REQUIRED ACTION> Go through the data below line by line and report how many lines contain "agent", giving only that figure.

DATA FOR THE TASK>
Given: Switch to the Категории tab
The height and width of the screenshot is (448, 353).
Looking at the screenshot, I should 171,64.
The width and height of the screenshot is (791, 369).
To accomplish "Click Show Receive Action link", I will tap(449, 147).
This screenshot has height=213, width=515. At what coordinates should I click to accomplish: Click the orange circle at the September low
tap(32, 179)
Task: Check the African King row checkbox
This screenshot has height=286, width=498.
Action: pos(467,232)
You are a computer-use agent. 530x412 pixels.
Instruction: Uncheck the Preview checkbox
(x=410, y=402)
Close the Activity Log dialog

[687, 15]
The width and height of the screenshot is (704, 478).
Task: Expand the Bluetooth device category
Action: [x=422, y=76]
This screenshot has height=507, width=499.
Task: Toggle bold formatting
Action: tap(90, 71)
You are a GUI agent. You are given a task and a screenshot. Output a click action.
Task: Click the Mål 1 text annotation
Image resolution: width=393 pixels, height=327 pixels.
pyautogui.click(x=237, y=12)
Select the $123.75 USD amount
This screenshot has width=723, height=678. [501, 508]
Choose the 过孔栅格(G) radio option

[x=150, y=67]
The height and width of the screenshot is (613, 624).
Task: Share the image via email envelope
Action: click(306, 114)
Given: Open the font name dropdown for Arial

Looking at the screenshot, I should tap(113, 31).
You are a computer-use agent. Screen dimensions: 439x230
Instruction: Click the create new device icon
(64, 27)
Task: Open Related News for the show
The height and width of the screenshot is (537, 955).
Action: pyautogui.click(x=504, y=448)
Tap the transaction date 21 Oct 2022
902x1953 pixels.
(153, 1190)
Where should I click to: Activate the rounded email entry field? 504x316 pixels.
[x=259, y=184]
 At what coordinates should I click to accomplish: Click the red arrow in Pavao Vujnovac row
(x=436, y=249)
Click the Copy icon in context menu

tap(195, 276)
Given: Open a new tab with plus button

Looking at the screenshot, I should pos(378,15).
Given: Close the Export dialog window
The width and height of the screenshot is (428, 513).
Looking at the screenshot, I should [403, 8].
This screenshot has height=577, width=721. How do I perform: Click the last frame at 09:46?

WRITTEN RESPONSE> 3